Medical cannabis is only available through a prescription
Medical cannabis can only be obtained with a prescription from a specialist doctor. The decision to prescribe medical cannabis must be made jointly by a multidisciplinary team of doctors from different specialties to ensure a patient is not only eligible for medical cannabis, but that it would be the most appropriate therapy for them. CBD products, including oils, capsules, and topicals, can be purchased over the counter or online without a prescription.
Medical cannabis contains THC
The cannabis plant contains in excess of 600 active pharmaceutical ingredients. In addition to CBD, one of the most abundant and which we understand its effects on the human body is tetrahydrocannabinol (THC). THC acts on a number of different receptors within the human body, but its effects on the body’s own cannabinoid system are responsible for its main effects. Medical cannabis prescriptions may contain THC when this is deemed to be in the best interests of a patient. THC, however is a controlled drug as it can cause euphoria or concentration impairment when consumed in sufficient qualities. Therefore, wellness CBD products must contain less than the statutory amount of THC to be available to purchase.

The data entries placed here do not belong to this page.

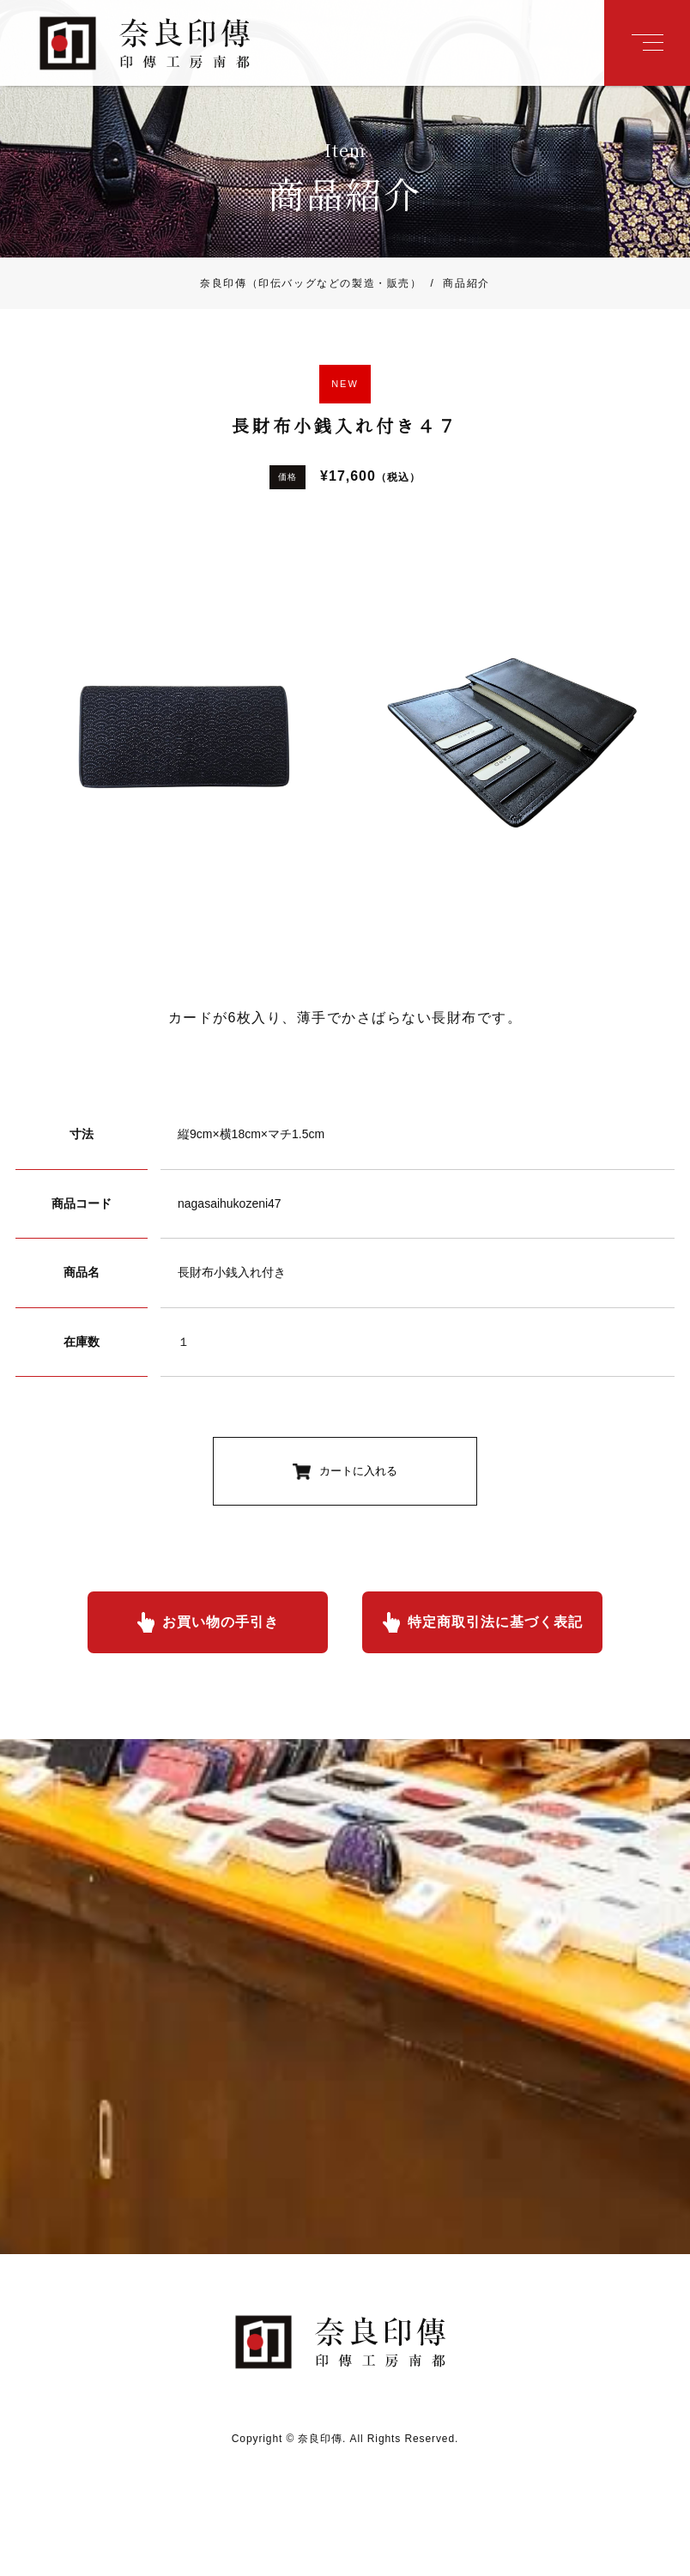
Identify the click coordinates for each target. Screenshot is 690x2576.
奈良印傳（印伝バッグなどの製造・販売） (310, 283)
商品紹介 (456, 283)
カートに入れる (358, 1470)
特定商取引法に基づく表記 (495, 1622)
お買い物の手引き (220, 1622)
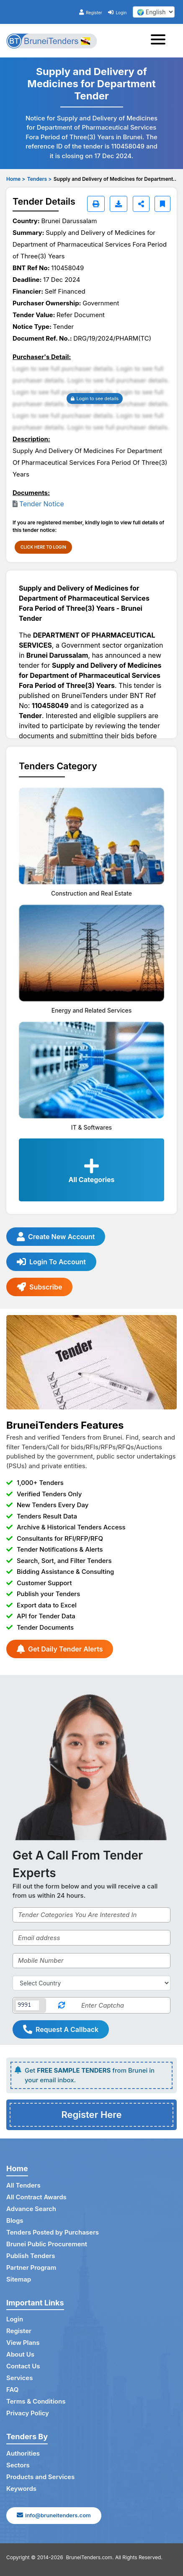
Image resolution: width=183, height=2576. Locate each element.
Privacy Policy (27, 2413)
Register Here (91, 2114)
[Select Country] (91, 1983)
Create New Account (56, 1236)
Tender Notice (41, 504)
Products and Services (40, 2477)
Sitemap (18, 2279)
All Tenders (23, 2185)
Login (117, 12)
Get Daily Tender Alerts (60, 1649)
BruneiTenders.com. (90, 2557)
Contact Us (23, 2366)
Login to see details (95, 398)
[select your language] (154, 12)
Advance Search (31, 2209)
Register (90, 12)
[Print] (96, 204)
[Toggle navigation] (160, 40)
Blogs (14, 2220)
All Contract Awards (36, 2197)
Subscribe (39, 1287)
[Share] (141, 204)
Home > (15, 179)
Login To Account (51, 1261)
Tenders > (39, 179)
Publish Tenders (30, 2256)
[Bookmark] (162, 204)
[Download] (118, 204)
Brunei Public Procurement (46, 2244)
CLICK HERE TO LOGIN (43, 547)
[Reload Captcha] (61, 2005)
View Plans (22, 2343)
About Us (20, 2354)
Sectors (18, 2465)
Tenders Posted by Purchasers (52, 2232)
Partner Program (31, 2267)
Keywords (21, 2489)
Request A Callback (60, 2029)
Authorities (23, 2453)
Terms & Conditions (35, 2401)
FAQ (12, 2390)
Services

Neither medical cannabis or CBD will get you high
CBD does not cause euphoria or the ‘high’ sensation commonly associated with cannabis, even when consumed at high doses. THC, however, can cause the sensation of euphoria. Medical cannabis may contain THC for some, but not all patients. Therefore if consumed in sufficient doses this is a potential side effect of medical cannabis. However, at Sapphire Clinics we use robust prescribing regimes to reduce the likelihood of this happening by starting appropriate patients on a low dose and gradually increasing this over time.
Quantity and quality of evidence varies
Medical cannabis has been studied for its medical applications, and there is a growing body of evidence supporting its use for specific conditions where people have not had benefit from first-line treatments. There is no robust data on the effects of wellness CBD products on health outcomes.
Medical cannabis and CBD are not produced in the same way
Medical cannabis is manufactured in line with pharmaceutical regulations, just like any other medication. This is to ensure consistency of the medication and that it does not contain harmful levels of bacteria, pesticides, or heavy metals which can be found on cannabis that is not manufactured to these standards. CBD wellness products are regulated by novel foods regulations which do provide protection to consumers, but are not as rigorous as those applied to medical cannabis.
A study performed by the Centre of Medicinal Cannabis of 29 widely available CBD products found that only 11 had CBD content within 10% of that advertised on the bottle. In addition, 16 products had measurable levels of controlled substances such as THC. However, this study was performed prior to the introduction of novel foods regulations, which aimed to improve the standards to which these products are held.
All data is from a study commissioned by Sapphire Medical Clinics with Opinium Market Research in February 2023 among 4,000 UK adults.